Top of Provided data
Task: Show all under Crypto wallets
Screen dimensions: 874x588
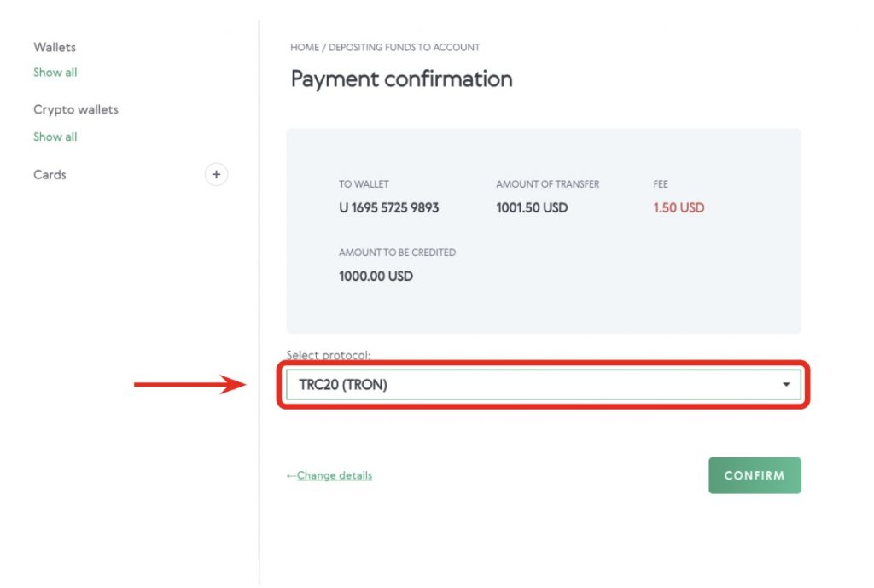Action: tap(55, 137)
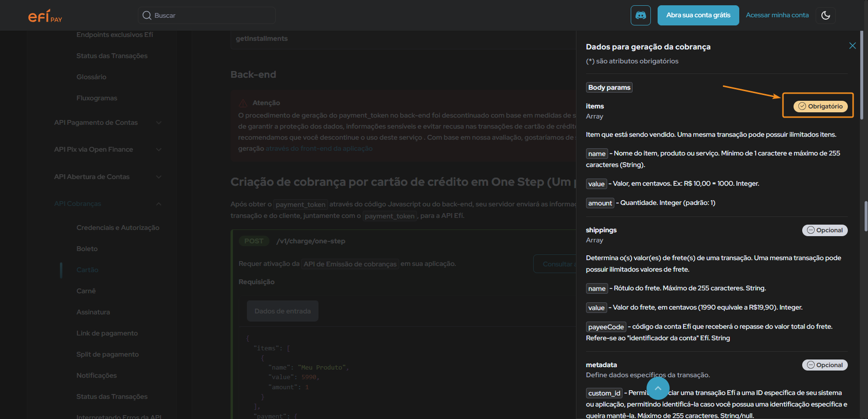Click the Efí Pay logo
The height and width of the screenshot is (419, 868).
pos(45,16)
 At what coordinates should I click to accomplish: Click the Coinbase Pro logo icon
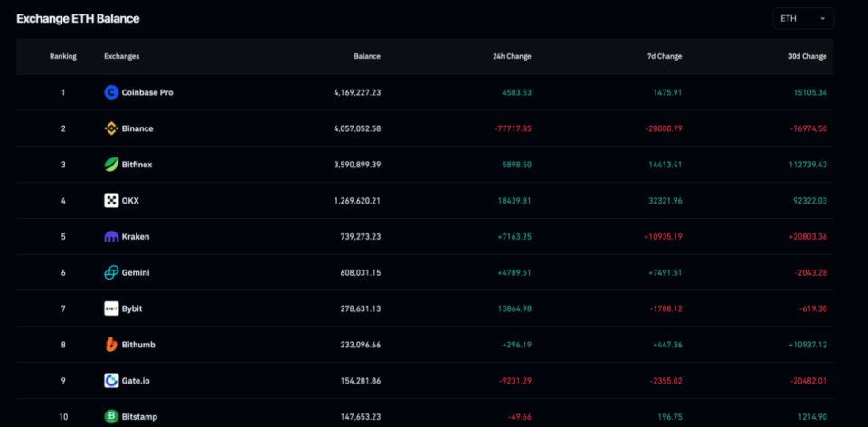tap(111, 92)

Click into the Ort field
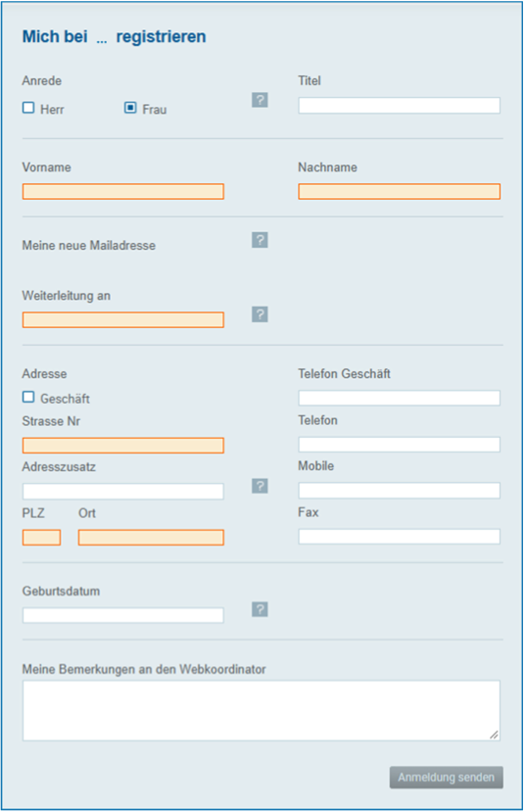[151, 538]
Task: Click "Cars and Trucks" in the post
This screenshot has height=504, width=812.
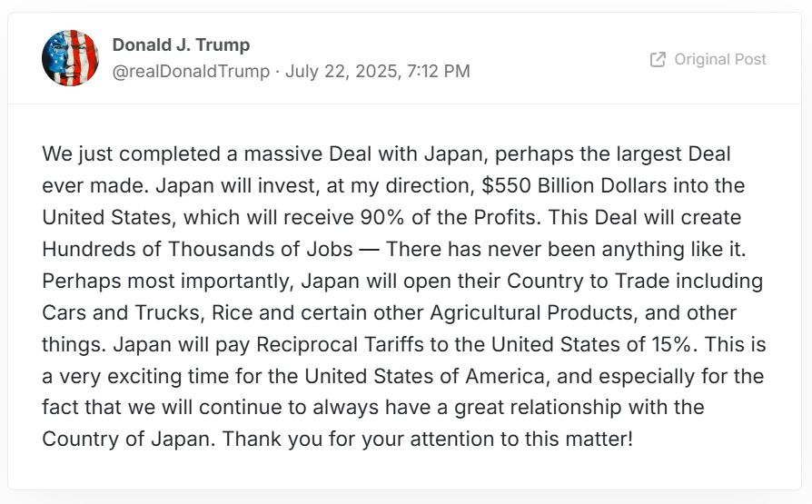Action: 121,312
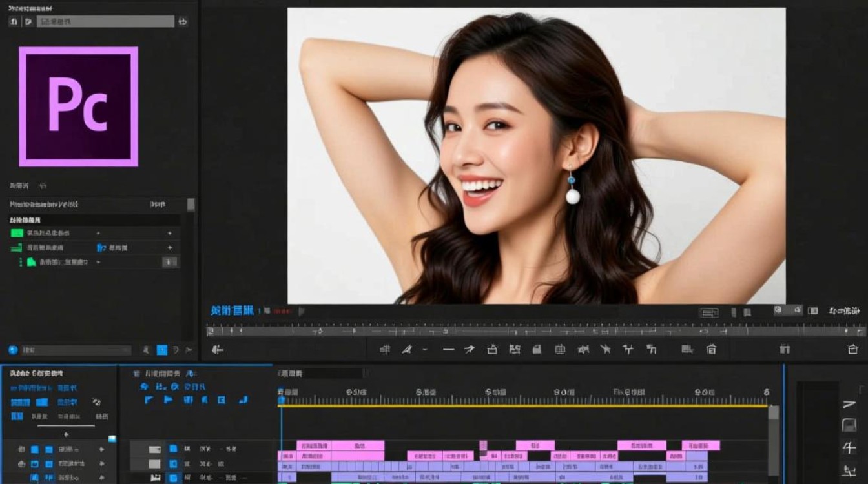Click the pen-shaped tool icon in the monitor toolbar

click(x=407, y=349)
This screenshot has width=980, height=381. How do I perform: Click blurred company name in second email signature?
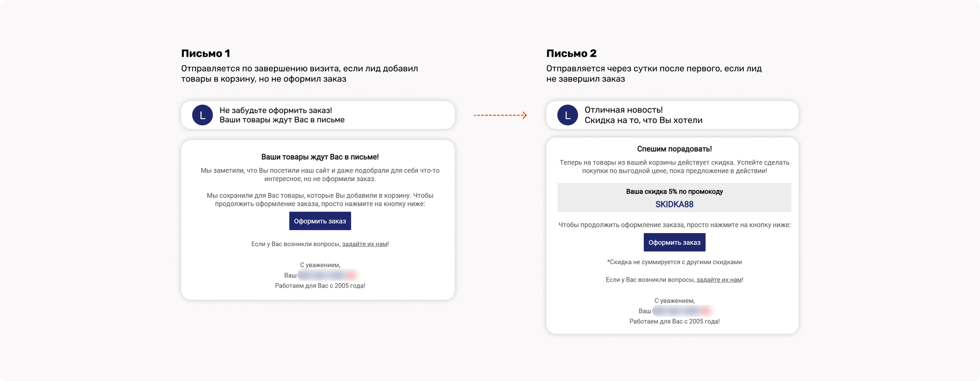(682, 311)
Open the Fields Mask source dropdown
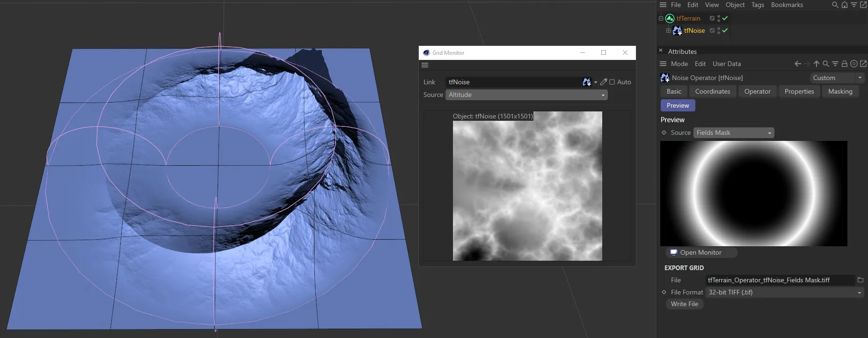 (733, 133)
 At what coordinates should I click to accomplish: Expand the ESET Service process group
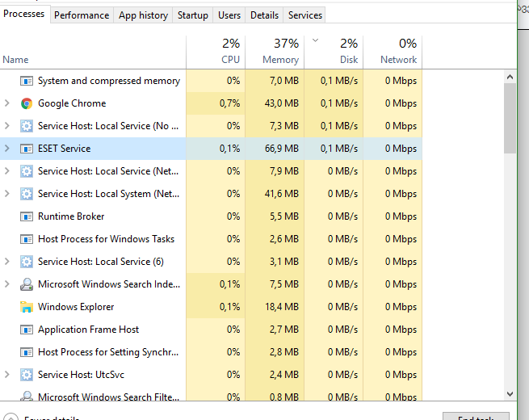[x=7, y=149]
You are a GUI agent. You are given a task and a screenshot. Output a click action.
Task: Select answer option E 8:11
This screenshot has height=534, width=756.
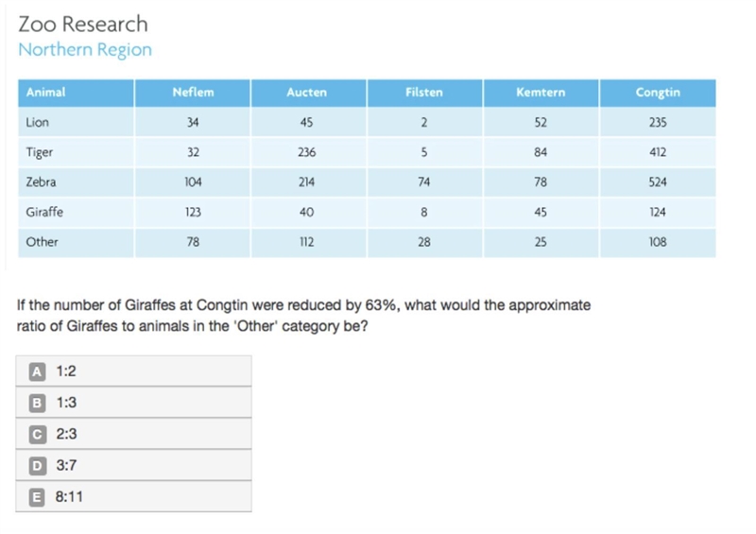click(x=133, y=496)

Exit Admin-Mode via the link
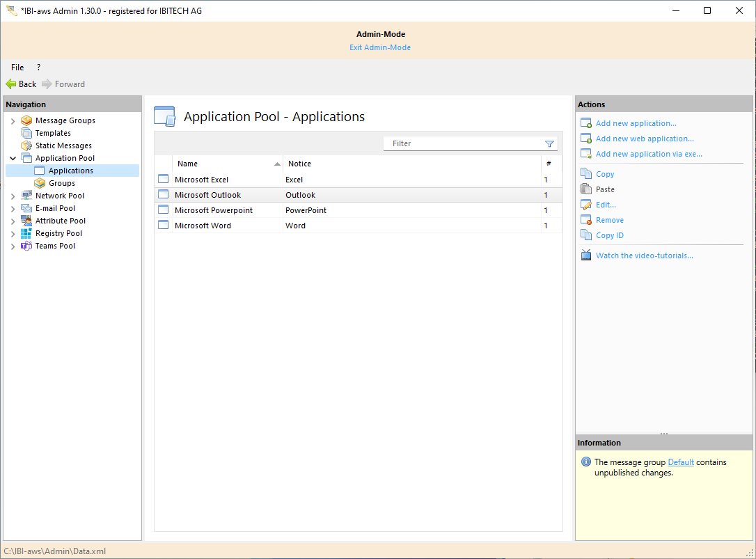coord(380,47)
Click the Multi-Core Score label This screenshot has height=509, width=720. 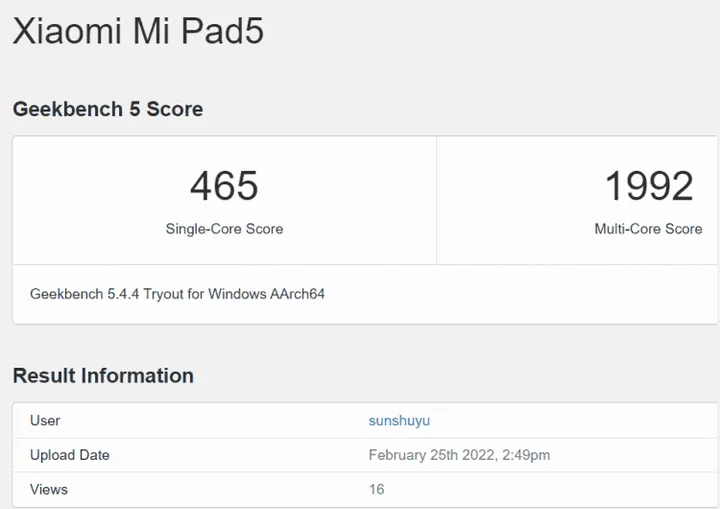pyautogui.click(x=648, y=229)
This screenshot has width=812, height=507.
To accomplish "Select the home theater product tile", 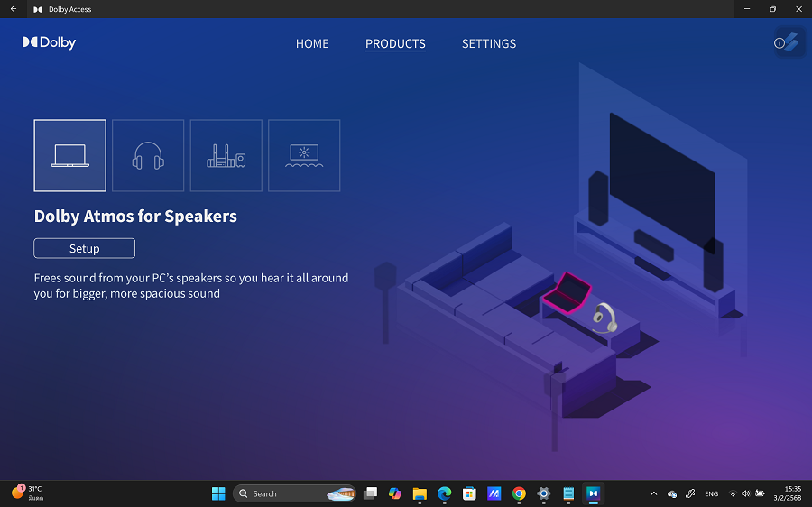I will pyautogui.click(x=226, y=155).
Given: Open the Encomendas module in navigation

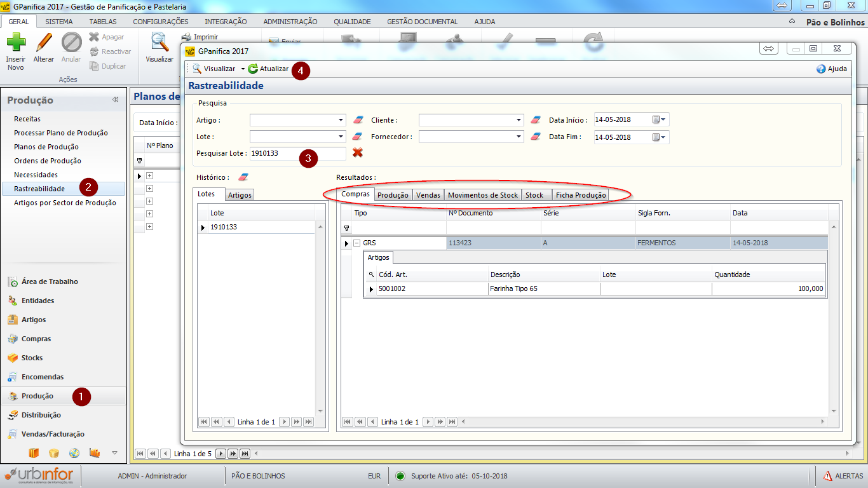Looking at the screenshot, I should [x=43, y=377].
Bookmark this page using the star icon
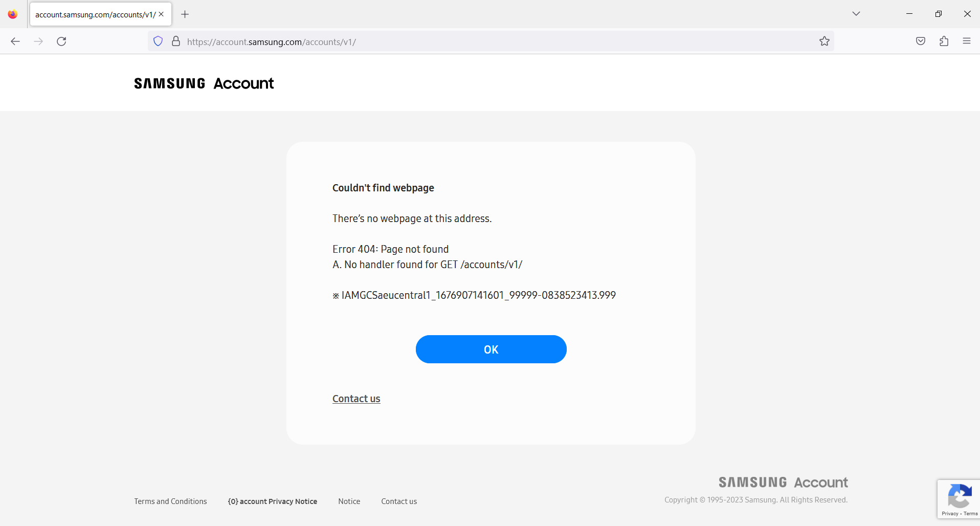Viewport: 980px width, 526px height. point(825,41)
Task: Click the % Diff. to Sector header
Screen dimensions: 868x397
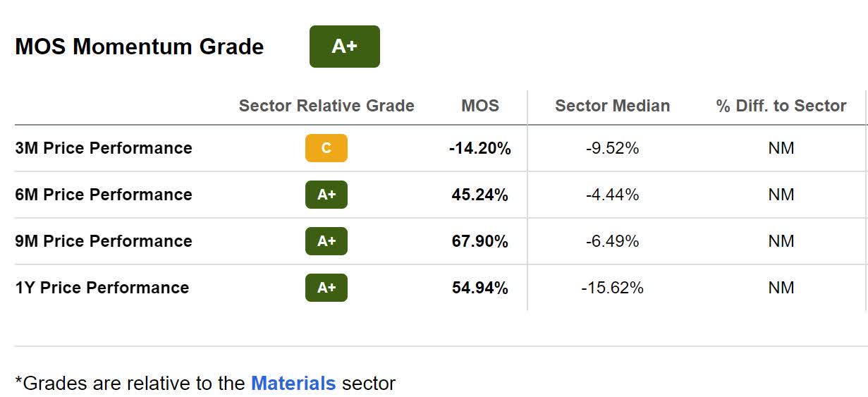Action: pyautogui.click(x=781, y=106)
Bottom of Provided data
* Assigned task *
Reproduce exactly and only the lines from the one with "Task: Click the % Diff. to Sector header" through the last entry, both included, excluding every picture.

* Solution *
Task: Click the % Diff. to Sector header
Screen dimensions: 868x397
Action: pyautogui.click(x=781, y=106)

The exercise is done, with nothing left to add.